Why not? I won't go too into this as we are in the kibble and canned section, but Max is the first dog I've ever had that hasn't done well with raw. Generally, it's the answer. For a few reasons I don't do a full prey model raw diet, but I do recommend it to people. 



azul99 said:


> Why aren't you looking at California Naturals canned food, given your good results with the kibble?

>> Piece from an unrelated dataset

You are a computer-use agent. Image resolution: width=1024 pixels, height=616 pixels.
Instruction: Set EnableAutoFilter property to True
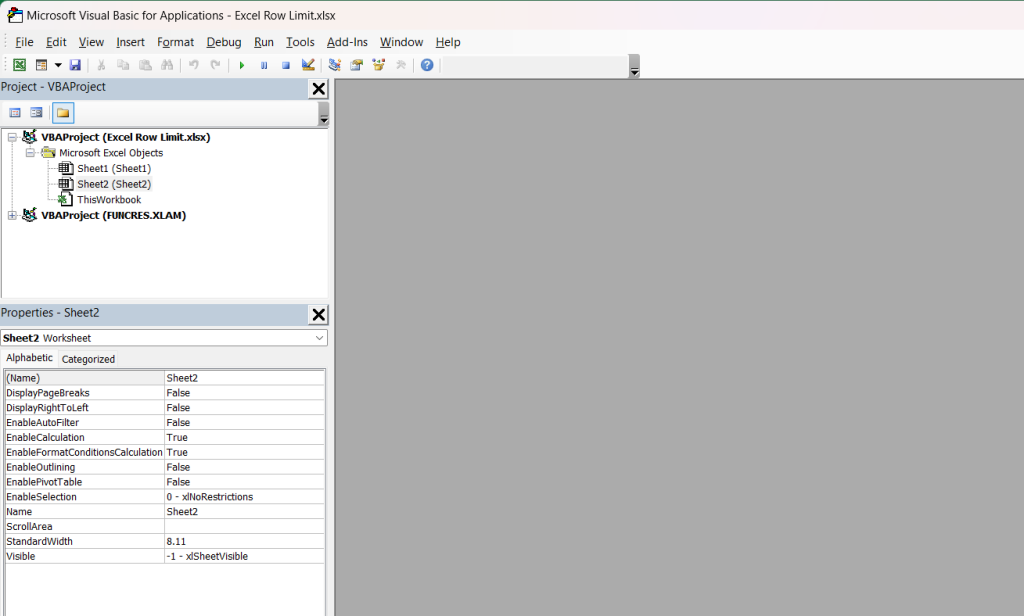[x=244, y=422]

I did buy a whole case of the CN Salmon and Sweet Potato, and he's doing pretty well with it, but I want to find a few to give him some variety. I like to rotate a little in their diet, and though I don't switch my other dog's kibble around, they do get different raw meats (venison, elk, buffalo, chicken, turkey, and pork) so they get their variety there.


----------



## azul99 (May 5, 2009)

*Thanks Corgi*



CorgiPaws said:


> Why not? I won't go too into this as we are in the kibble and canned section, but Max is the first dog I've ever had that hasn't done well with raw. Generally, it's the answer. For a few reasons I don't do a full prey model raw diet, but I do recommend it to people.


I don't want to feed raw because very frankly, I don't want the mess and logistics of it. I am also very skeptical about feeding any animal raw meat from industrial farms in the U.S. because the conditions are ripe for problems. Finally, the expense would pose problems for us.

All that said, Rosie is still having some issues. I'll post about them on another thread, with the hope that it doesn't degrade into a raw versus kibble debate.


----------